Conference was held in Chicago. Charles’ comprehensive summary of the meeting includes some nice insights into PRWCX and manager David Giroux’s methodology. The most tantalizing line to me was:
“The fund used the current correction to reduce its cash from 12% to 3% and go overweight equities. If equities decline further, he (Giroux) will add more …”
This might also fit under “Other Investing” as it’s a commentary on the broader markets as well as a single fund.
Comments
With that said it makes me wonder if I want to be a player, dipper, at this time.
Giroux maintains a 3-5 year investment horizon. Takes a leap of faith for some of us to think that far out. So Giroux has an advantage over many of us. It’s not his money. It’s an institutionally managed fund with pretty much an unlimited time horizon. Were he to leave tomorrow, the fund would carry on.
The stock allocation in the fund is at 64%, a bit lower than the past where it was as high as 70%. Cash is at 1.8% whereas it was at over 10%. Bond is at 28%. Apple is a new addition at 3%.
@hank, don’t think Giruox is going anywhere soon. Even so, TRP does a good job with their secession plan in case the lead managers retire or leaving the firm. It is the sheer size of the fund that concern me.
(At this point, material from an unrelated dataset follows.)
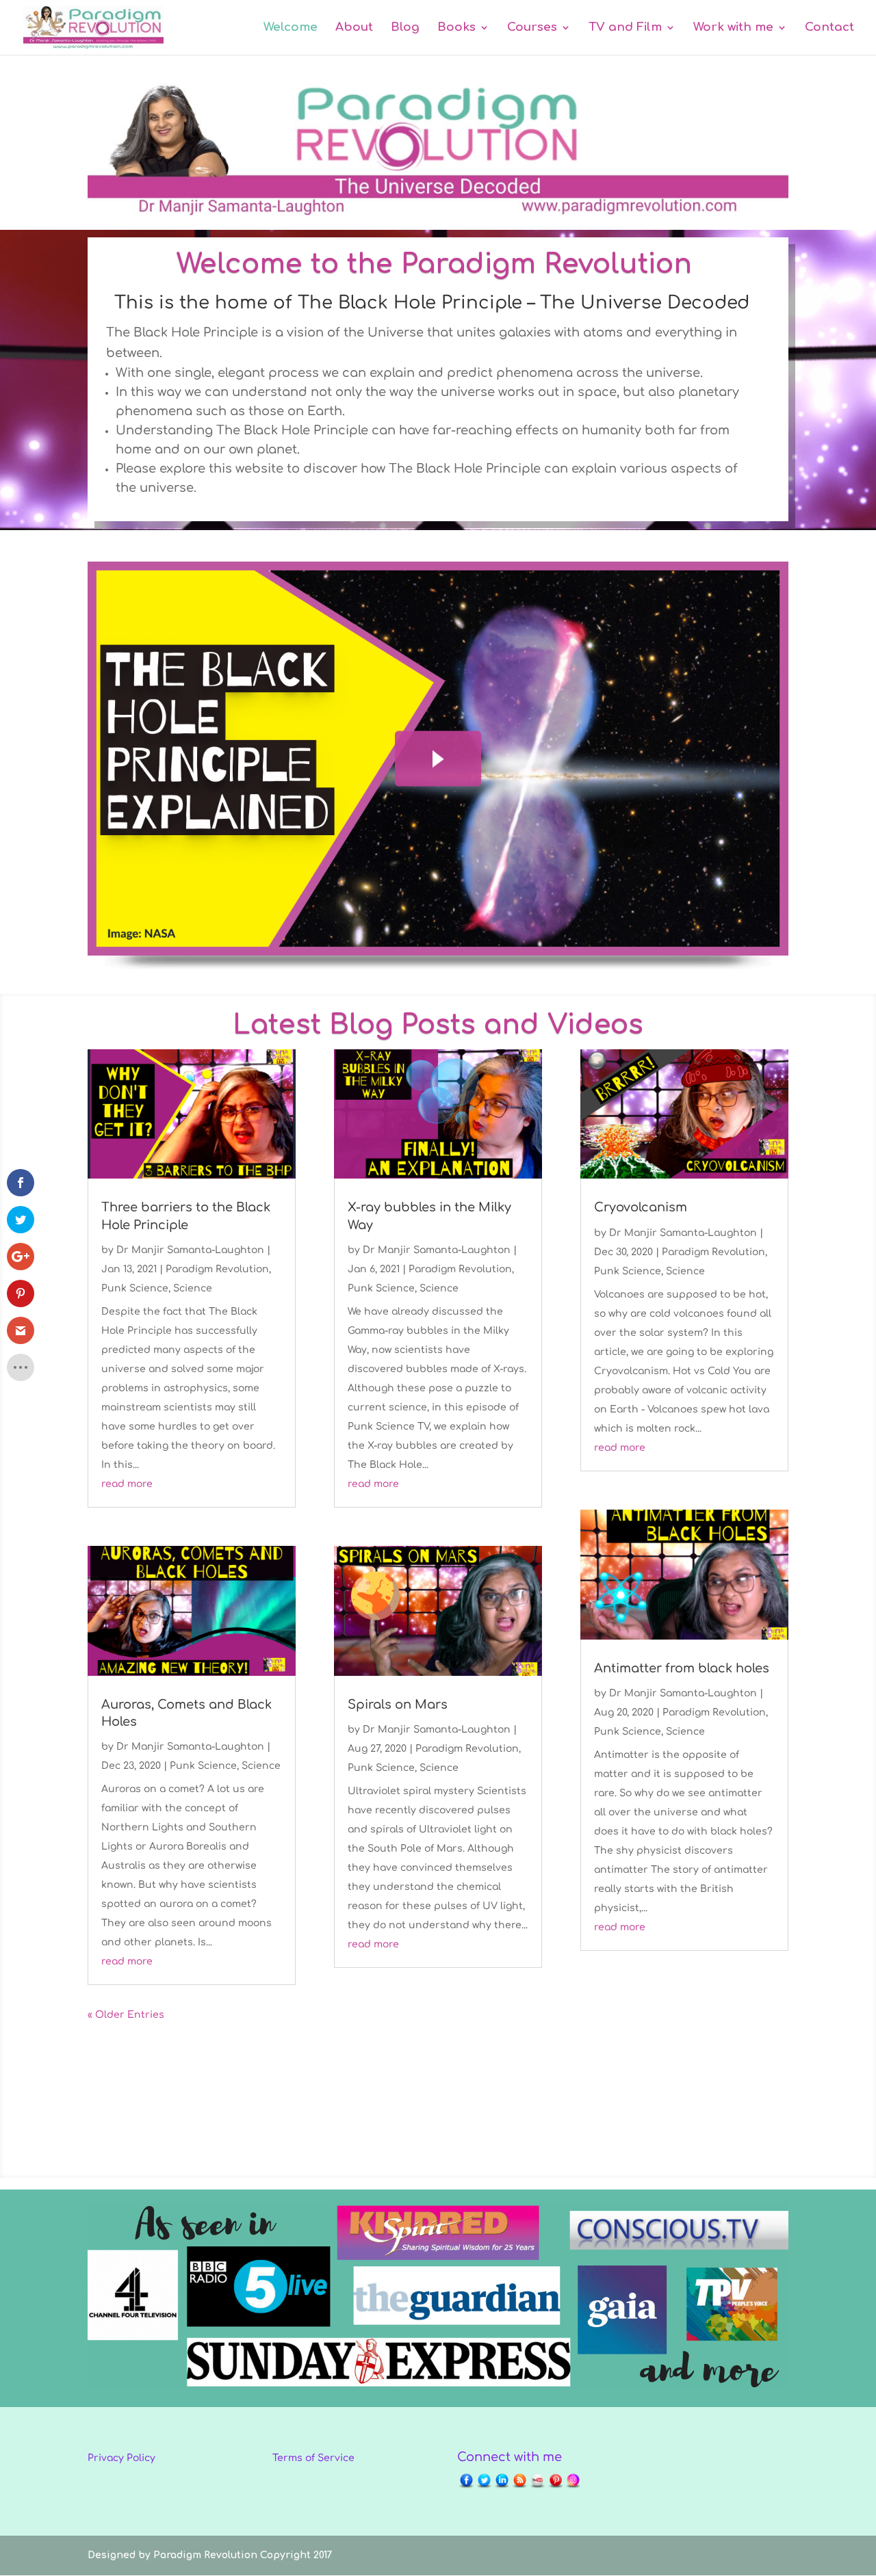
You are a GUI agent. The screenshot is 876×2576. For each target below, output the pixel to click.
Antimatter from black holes (681, 1668)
I dumped a single-stock pile of manure that was never going to be anything substantial in terms of its size in my portfolio: ENIC. The money, plus additions, has been transplanted into three other DIVIDEND PAYING single stocks, and I'm counting on them to produce, even better than bond dividends. (I'm still 27% in bonds, overall.) I've mentioned them before: RGR BHB. ET.
I find returning to M* Conference each year a sort of touchstone.
Sure, trends of moment present and pervasive.
But then folks with longer view persist.
Honestly, feel fortunate each time I get to attend ... no different this year, and I got to meet Devesh and see David again ... in person!